掲載弁護士・法律事務所 2,000以上件/全国対応

契約書の収入印紙はなぜ必要?貼らないとどうなる

契約書の収入印紙はなぜ必要?貼らないとどうなる

この記事で分かること

  • 収入印紙を貼るのは印紙税を納めるためであり印紙を貼る行為は納税そのもの
  • 印紙税は取引ではなく法律で定められた文書に対して課される税金である
  • 印紙を貼らなくても契約は有効だが納税の義務は別に生じている
  • 印紙の要否は文書の名前ではなく中身によって判断される
  • 印紙を貼っても消印をしなければ納税をしたことにならない
  • 貼るべき印紙を貼らないと本来の税額を上回る負担を求められる
  • 判断に迷えば企業の法務にくわしい弁護士に相談する

収入印紙を貼るのは、印紙税を納めるためです。印紙税は取引ではなく、法律で定められた文書に対して課される税金であり、印紙を貼って消印をすることが納税そのものになります。印紙がなくても契約は有効に成立しますが、納税の義務は別に生じており、これを怠れば本来の税額を上回る負担を求められます。要否は文書の名前ではなく中身で判断します。迷うときは専門家に確認すると安心です。

企業法務に強い弁護士を探す

契約書に収入印紙を貼る理由

契約書を交わすとき、当たり前のように収入印紙を貼っている。でも、なぜ貼る必要があるのか、と改めて問われると、答えに詰まってしまう。そんな方は、実は少なくありません。慣習として続けているけれど、その意味は分からない。あるいは、どの契約書に貼るべきかも、正直あいまいなまま。そうした状態は、実は会社にとって危ういものです。

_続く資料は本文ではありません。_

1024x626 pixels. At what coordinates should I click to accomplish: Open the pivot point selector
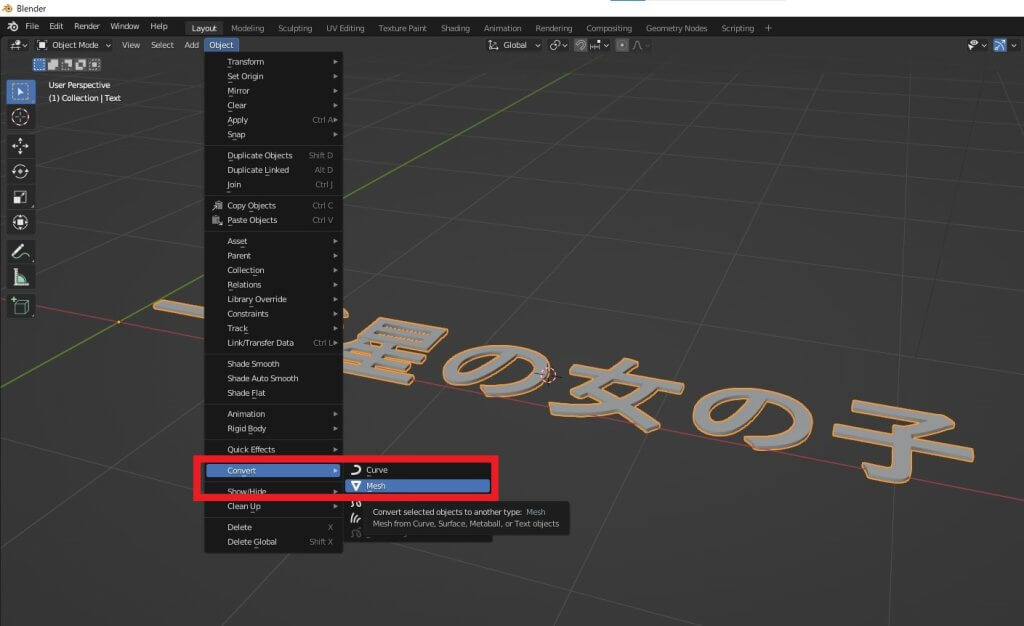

まずは結論からお伝えします。収入印紙を貼るのは、印紙税という税金を納めるためです。ある種の文書を作成すると、その文書に対して税金がかかる仕組みになっており、その納め方として、文書に収入印紙を貼るという方法がとられているのです。つまり、印紙を貼る行為は、納税そのものにほかなりません。

この点を意識できているかどうかで、社内での扱いは大きく変わります。単なる事務手続きだと思っていれば、担当者任せの慣習になり、誰も中身を確かめないまま続いていきます。しかし、これは税金を納める行為なのだと分かっていれば、慎重さが生まれます。まずは、この認識を社内で共有することから始めていただきたいところです。

ここを、単なる形式や慣習だと思っていると、思わぬ落とし穴があります。貼るべき文書に貼らなければ、それは納税を怠ったことになり、本来の税額を超える負担を求められることがあります。逆に、貼る必要のない文書に貼っていれば、払わなくてよい税金を払っていることになります。どちらも、会社にとって損失です。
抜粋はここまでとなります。